Et ce «quelque chose» est à la fois immobilité absolue et intensité vibratoire absolue. Et Ça… ça aime. Il n’y a pas de «Seigneur» et il n’y a pas de «choses» ; il n’y a pas de «sujet», il n’y a pas d’«objet». Et Ça aime. Et comment dire ce que c’est que Ça ?… c’est impossible. Et Ça aime partout et tout, tout le temps, en même temps.

Alors une fois que l’on a vécu Ça, on devient si irrévocablement conscient que tout dépend de la perception individuelle, entièrement, et cette perception individuelle dépend, naturellement, de l’insuffisance, l’inertie, l’incompréhension, l’incapacité du fait que les cellules ne peuvent pas contenir ni garder la Vibration, enfin de tout ce que l’homme appelle son «caractère» et qui provient de son évolution animale. 

Mais Lui, Il est là, Il est là, là ! Il est en permanence – c’est LA permanence. 

Cette Permanence que le Bouddha a cherchée, elle est là. Lui, prétend l’avoir trouvée dans le Nirvâna – elle est là, dans l’Amour. C’est là, c’est là, c’est là – c’est là.

Et ce sont les choses elles-mêmes qui sont dans l’impossibilité d’en sentir plus qu’elles ne peuvent en supporter. C’est le monde de demain ou d’après-demain.

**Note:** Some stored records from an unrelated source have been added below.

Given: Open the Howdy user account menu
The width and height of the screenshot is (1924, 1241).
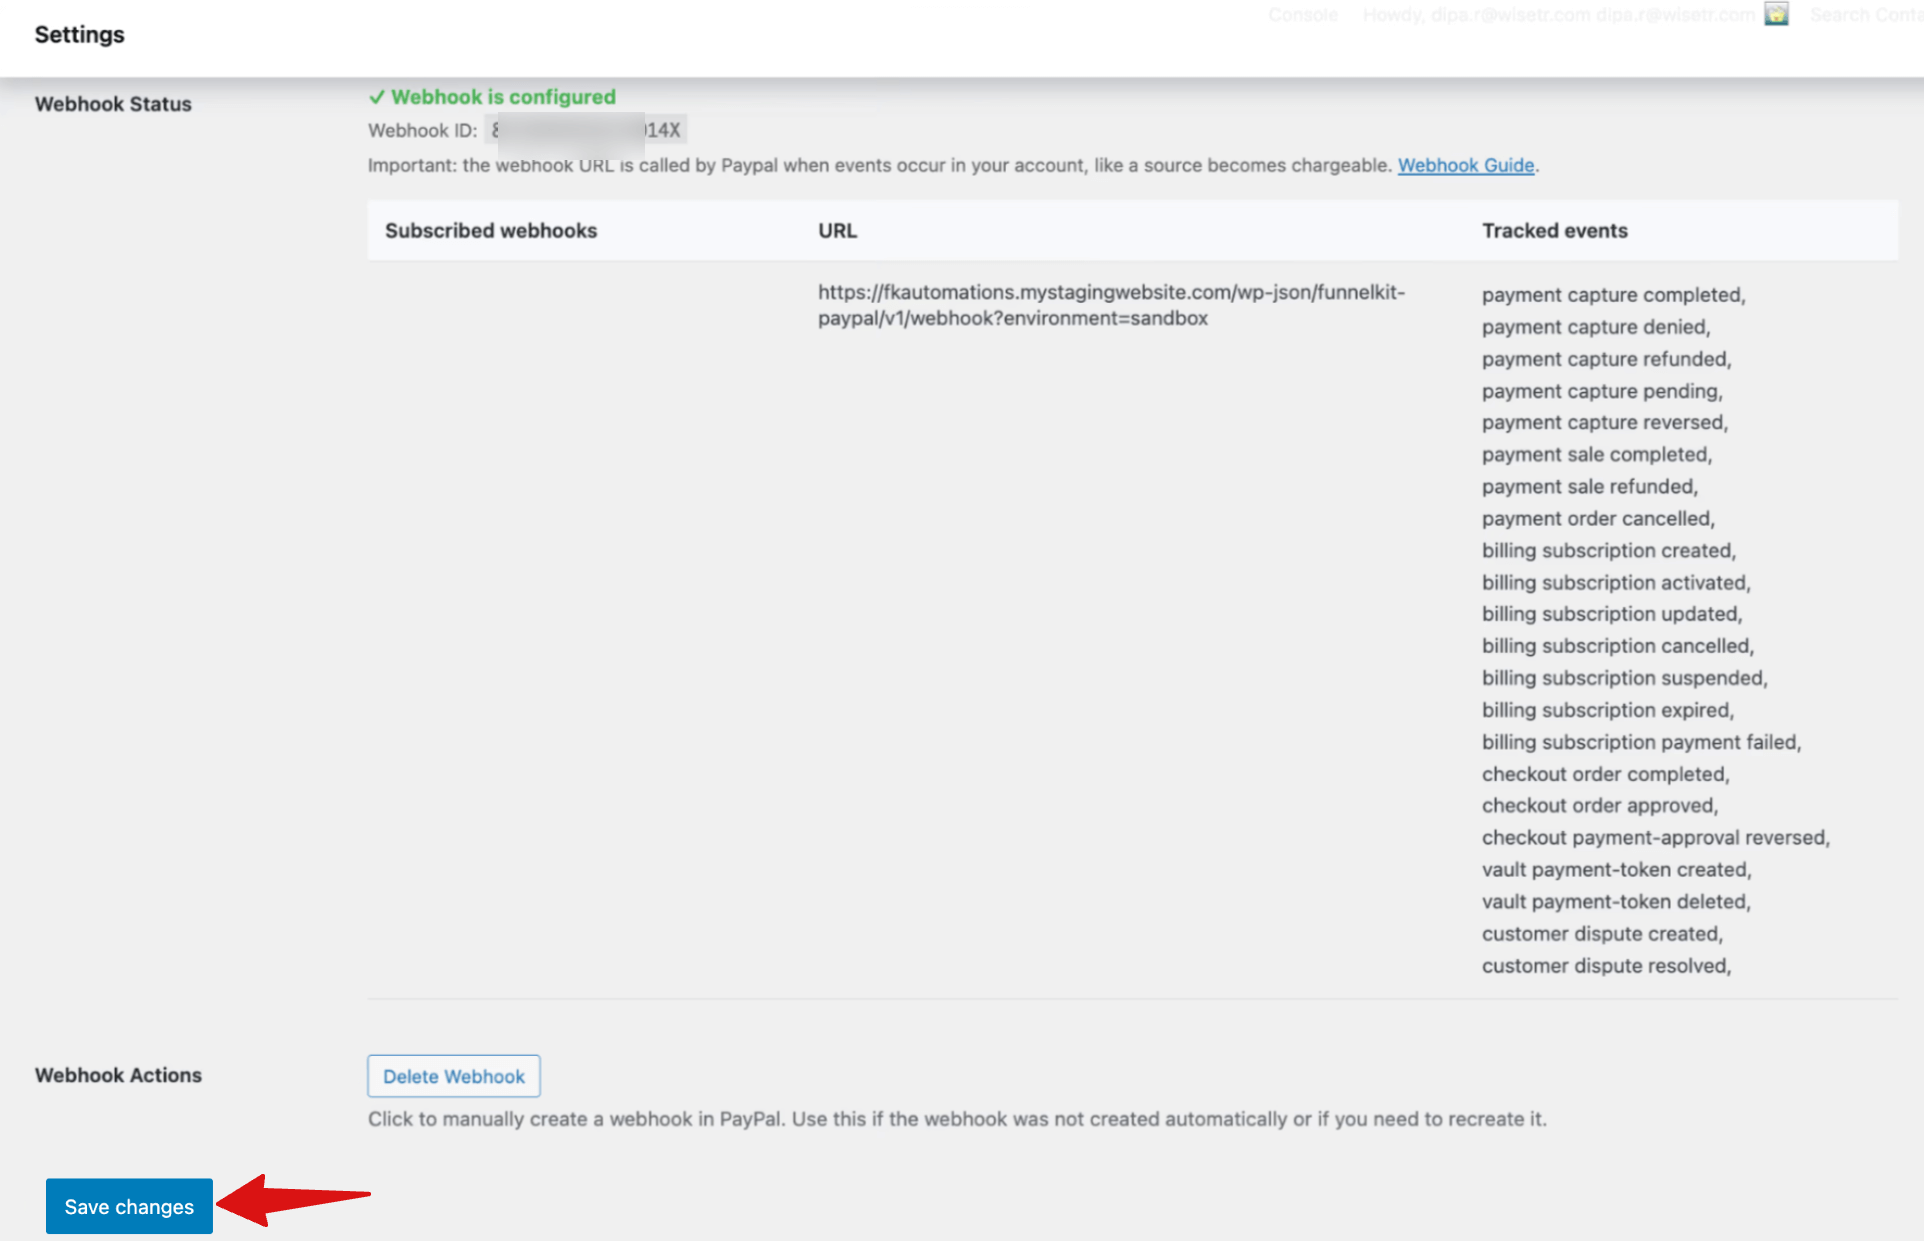Looking at the screenshot, I should click(1557, 15).
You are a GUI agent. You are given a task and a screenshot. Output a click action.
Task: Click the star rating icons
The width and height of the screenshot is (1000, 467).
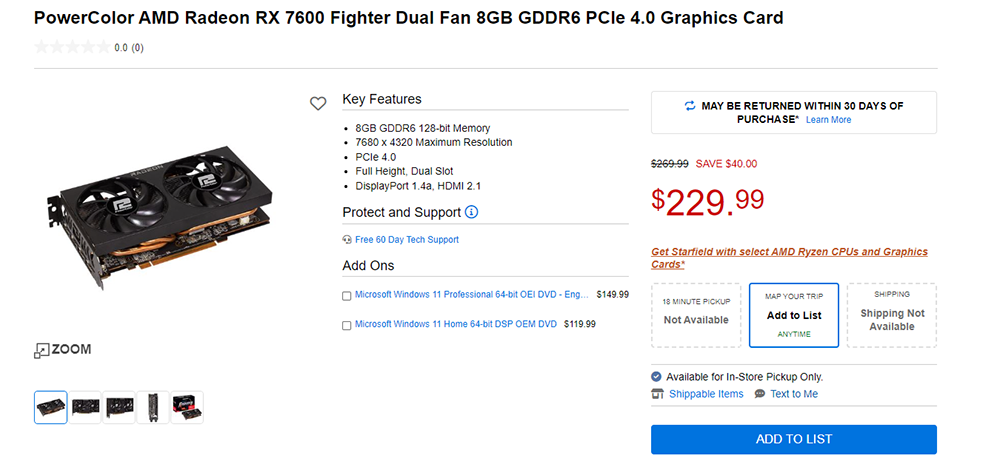pos(72,47)
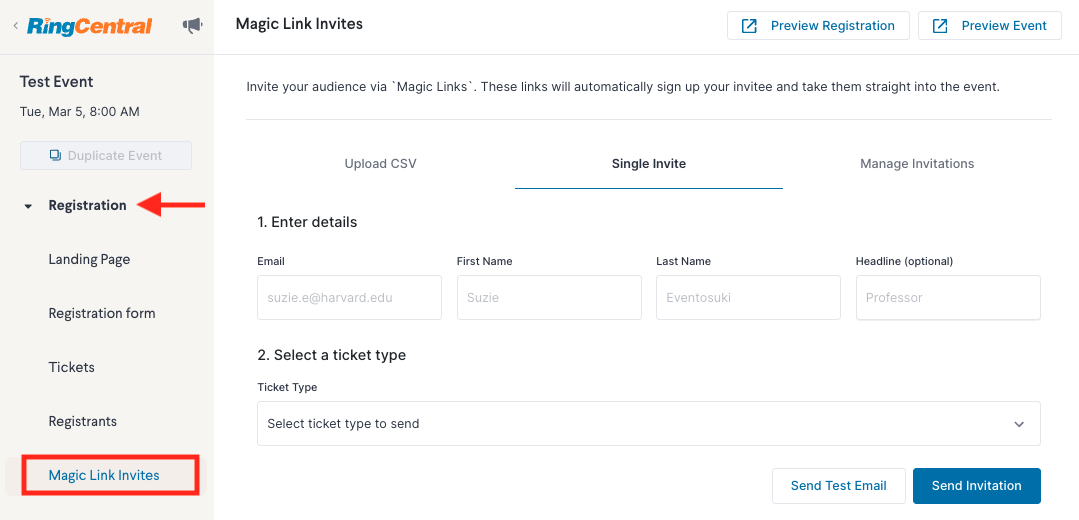1079x520 pixels.
Task: Click the megaphone announcements icon
Action: (193, 26)
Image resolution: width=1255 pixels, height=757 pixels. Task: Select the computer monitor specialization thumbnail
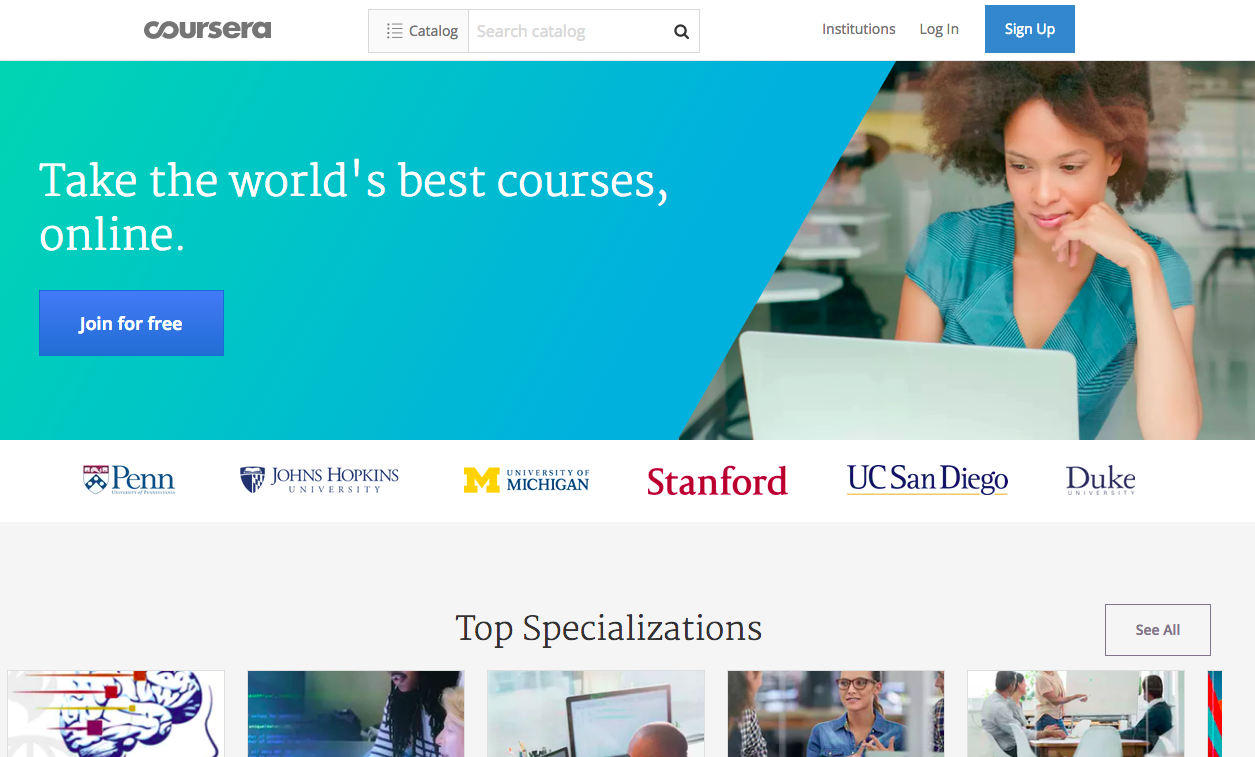[x=595, y=713]
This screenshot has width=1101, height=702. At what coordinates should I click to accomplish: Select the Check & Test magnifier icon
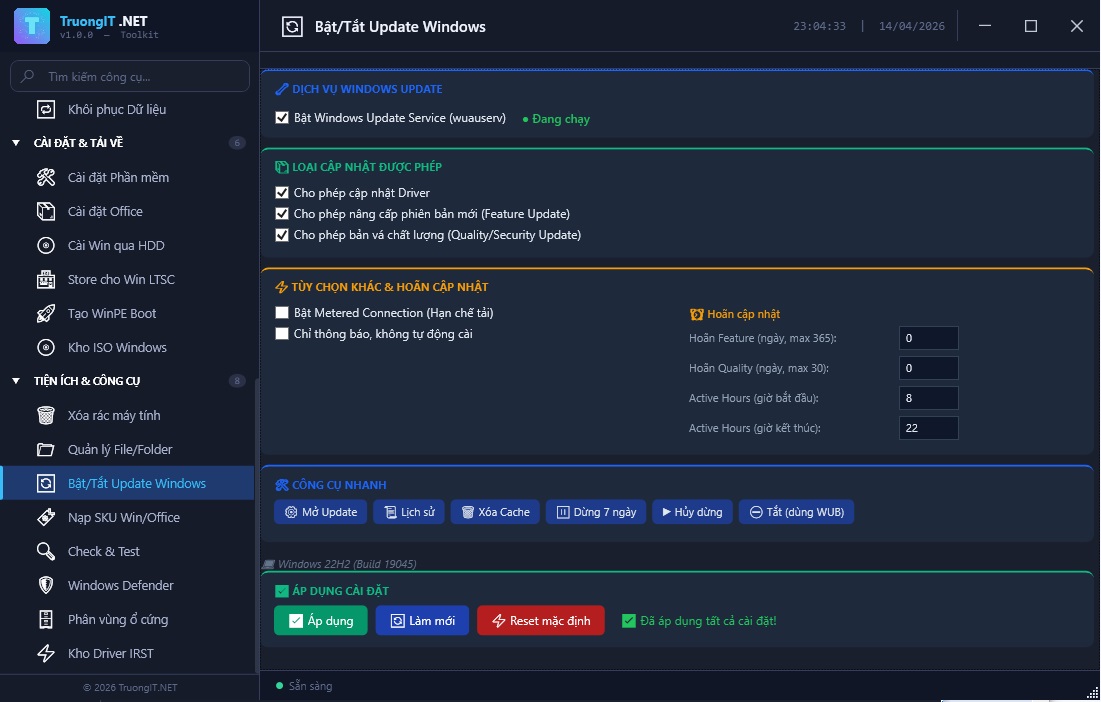[43, 551]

C’est une gloire inexprimable…

Je ne sais pas si ce monde (je ne parle pas de la terre seulement, je parle de l’univers actuel), si ce monde sera suivi d’autres ou si lui-même continuera, ou si… mais Ça, dont je parle, et que j’appelle Amour, c’est le Maître de ce monde-ci.

Le jour où la terre (parce qu’on nous l’a promis, et ce ne sont pas des promesses vaines), le jour où la terre manifestera Ça, ce sera une gloire…

C’est assez curieux : le monde vital est magnifique, le monde mental a ses splendeurs, le monde des dieux (qui sont des êtres existants, que je connais bien), c’est vraiment très beau ; mais figure-toi, depuis que j’ai ce Contact-là, tout cela parait creux – ça parait creux et… il manque là-dedans l’essentiel. Et cette chose essentielle est en principe ici, sur la terre.

C’est une expérience corporelle, des cellules.